The transmission polynomial P (ω), the reflection polynomial F (ω), and the denominator polynomial E (ω) are calculated from the band-pass-domain chebyshev polynomial:

F(ω)＝ω⁹+0.724ω⁸-2.365jω⁷-1.6387jω⁶+1.8781ω⁵+1.2127jω⁴-0.5531ω³-0.3114jω²+0.042ω+0.0152，

P(ω)＝ω⁹+0.6432ω⁸-9.2767jω⁷-6.7157jω⁶+32.3605ω⁵+25.8206jω⁴-50.2854jω³-43.4729jω²+29.3552ω+27.1307，

E(ω)＝ω⁹+(1.0237-0.037j)ω⁸+(0.9425+0.128j)ω⁷+(0.739-0.265j)ω⁶+(0.326-0.427j)ω⁵+(0.246-0.426j)ω⁴+(0.658-0.268j)ω³+(0.868-0.141j)ω²+(1.012-0.019j)ω+(0.970-0.066j)。

further, the filter input impedance is calculated according to F (omega), P (omega) and E (omega)And then calculating BVD model parameters of each series-parallel resonator:

finally, the filter frequency response curves simulated according to the BVD model parameters in the table are shown in fig. 6.
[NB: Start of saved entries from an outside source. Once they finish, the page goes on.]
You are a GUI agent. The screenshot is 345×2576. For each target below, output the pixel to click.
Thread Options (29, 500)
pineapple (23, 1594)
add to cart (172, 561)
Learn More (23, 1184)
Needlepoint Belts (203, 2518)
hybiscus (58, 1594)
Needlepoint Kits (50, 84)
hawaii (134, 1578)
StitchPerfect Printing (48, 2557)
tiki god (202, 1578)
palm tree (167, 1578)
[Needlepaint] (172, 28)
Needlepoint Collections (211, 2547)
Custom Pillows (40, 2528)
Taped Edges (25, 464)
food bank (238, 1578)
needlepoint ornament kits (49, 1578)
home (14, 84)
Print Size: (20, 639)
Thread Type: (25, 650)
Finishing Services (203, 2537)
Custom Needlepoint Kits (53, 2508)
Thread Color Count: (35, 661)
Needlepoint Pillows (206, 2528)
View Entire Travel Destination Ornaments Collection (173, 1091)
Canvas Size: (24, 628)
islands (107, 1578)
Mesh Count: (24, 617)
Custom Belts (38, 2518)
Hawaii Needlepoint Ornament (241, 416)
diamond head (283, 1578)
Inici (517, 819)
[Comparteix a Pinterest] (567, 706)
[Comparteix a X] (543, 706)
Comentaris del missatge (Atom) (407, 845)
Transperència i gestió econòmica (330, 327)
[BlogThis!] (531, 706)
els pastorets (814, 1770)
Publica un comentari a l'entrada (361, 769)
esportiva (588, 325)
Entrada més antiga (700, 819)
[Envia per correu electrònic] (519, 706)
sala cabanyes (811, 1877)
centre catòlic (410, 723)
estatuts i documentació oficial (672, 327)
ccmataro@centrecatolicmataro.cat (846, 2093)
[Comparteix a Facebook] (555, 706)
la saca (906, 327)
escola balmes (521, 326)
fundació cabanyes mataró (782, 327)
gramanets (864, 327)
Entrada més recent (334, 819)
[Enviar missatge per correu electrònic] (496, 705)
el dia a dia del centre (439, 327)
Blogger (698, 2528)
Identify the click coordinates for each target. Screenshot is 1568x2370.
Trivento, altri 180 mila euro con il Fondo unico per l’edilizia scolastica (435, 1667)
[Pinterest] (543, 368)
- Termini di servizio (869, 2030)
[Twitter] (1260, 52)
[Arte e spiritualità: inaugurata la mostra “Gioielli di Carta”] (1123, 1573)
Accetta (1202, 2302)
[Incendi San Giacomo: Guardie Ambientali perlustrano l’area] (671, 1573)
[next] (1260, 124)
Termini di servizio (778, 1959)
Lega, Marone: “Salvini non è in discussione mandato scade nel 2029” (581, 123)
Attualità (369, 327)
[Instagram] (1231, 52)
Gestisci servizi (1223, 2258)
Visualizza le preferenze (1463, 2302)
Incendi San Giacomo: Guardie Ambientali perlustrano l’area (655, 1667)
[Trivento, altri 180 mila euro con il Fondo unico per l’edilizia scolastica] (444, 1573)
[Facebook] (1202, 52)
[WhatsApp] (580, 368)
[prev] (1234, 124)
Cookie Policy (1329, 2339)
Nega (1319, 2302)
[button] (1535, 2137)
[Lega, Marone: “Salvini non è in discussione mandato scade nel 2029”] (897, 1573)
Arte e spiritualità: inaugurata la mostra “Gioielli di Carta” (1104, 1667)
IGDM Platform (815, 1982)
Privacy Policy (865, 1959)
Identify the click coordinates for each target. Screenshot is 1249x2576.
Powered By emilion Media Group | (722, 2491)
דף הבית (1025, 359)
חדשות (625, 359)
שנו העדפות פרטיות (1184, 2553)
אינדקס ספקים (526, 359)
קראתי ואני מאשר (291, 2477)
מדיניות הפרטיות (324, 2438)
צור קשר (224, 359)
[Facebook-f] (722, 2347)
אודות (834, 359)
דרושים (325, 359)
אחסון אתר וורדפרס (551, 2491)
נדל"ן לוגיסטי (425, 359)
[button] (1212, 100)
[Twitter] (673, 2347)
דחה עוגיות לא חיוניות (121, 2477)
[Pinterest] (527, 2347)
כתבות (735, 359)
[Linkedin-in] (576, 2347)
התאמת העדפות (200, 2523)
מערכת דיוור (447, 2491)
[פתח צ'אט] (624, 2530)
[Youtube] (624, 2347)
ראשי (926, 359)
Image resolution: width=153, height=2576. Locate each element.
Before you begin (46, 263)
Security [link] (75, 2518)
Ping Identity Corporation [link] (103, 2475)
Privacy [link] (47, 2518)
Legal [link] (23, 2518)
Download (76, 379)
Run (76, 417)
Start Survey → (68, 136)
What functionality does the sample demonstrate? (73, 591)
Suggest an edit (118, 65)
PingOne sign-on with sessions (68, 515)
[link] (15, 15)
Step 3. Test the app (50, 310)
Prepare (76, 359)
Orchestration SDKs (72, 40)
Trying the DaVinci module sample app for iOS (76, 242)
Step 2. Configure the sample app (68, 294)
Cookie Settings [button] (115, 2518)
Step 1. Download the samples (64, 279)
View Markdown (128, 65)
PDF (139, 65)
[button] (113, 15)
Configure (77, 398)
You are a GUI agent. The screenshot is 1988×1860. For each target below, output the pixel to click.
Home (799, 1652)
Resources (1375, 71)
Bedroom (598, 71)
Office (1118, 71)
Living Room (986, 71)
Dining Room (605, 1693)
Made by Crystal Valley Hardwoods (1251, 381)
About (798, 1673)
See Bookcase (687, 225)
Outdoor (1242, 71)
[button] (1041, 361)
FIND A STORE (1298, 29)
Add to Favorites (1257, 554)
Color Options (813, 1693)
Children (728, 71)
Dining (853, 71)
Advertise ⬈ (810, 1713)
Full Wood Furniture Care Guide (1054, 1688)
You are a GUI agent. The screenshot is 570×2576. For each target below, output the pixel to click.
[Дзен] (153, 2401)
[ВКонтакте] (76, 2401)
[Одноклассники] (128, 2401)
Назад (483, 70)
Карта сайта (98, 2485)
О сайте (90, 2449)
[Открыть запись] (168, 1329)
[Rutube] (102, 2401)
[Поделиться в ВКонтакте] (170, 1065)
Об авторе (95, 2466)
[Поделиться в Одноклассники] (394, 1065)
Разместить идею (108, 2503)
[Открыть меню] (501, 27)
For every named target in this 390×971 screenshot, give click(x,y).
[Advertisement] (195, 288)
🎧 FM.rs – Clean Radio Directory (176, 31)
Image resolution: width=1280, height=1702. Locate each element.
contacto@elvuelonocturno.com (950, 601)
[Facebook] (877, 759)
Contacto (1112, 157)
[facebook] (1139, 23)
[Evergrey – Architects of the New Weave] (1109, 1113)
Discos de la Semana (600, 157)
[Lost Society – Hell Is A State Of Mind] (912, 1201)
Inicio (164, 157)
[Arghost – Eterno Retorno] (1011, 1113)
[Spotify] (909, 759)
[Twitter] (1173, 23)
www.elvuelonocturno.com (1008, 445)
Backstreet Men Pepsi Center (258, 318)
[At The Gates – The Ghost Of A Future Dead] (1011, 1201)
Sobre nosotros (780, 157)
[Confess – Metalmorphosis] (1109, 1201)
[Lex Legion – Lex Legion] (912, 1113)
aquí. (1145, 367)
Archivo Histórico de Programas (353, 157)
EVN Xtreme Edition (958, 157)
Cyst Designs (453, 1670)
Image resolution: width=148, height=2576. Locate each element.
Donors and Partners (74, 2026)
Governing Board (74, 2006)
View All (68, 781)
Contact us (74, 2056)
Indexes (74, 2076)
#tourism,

The above description is only a preferred embodiment of the present invention and does not limit the present invention in any way. It will be understood by those skilled in the art that various changes in form and details may be made therein without departing from the spirit and scope of the invention as defined by the appended claims.